You may also designate an authorized agent to exercise your rights on your behalf. If you have provided an authorized agent with a power of attorney pursuant to your state’s Probate Code, we will work directly with your authorized agent to complete your request. Where you have not provided an authorized agent with a power of attorney pursuant to your state’s Probate Code, we will reach out to you directly to confirm the authorized agent’s authority and collect the Verification Information.

In addition to these rights, pursuant to California’s “Shine the Light” law, California residents who share personal information with us have the right to request and obtain from us once per year, free of charge, a list of the third parties to whom we have disclosed their Personal Information (if any) for direct marketing purposes in the prior calendar year, as well as the type of Personal Information disclosed to those parties. If you would like to exercise this right, please use the contact information listed below to contact us.

5. HOW TO CONTACT US

If you have any questions about our privacy practices, this Notice or would like to contact us you can do so by email at privacy@onepeloton.com or at the address below.

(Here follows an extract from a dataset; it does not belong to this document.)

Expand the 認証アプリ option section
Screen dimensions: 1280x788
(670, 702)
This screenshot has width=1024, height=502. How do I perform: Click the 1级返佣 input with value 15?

Peloton Interactive, Inc. 441 Ninth Avenue, Sixth Floor New York, NY 10001 USA Attn: Legal Department

6. UPDATES TO OUR PRIVACY NOTICE

We may update our Privacy Notice from time to time. When we do, we will take appropriate measures to inform you, consistent with the significance of the changes we make. We will obtain your consent to any material Privacy Notice changes if and where this is required by applicable data protection laws. You can see when this Privacy Notice was last updated by checking the "last updated" date displayed at the top of this Notice.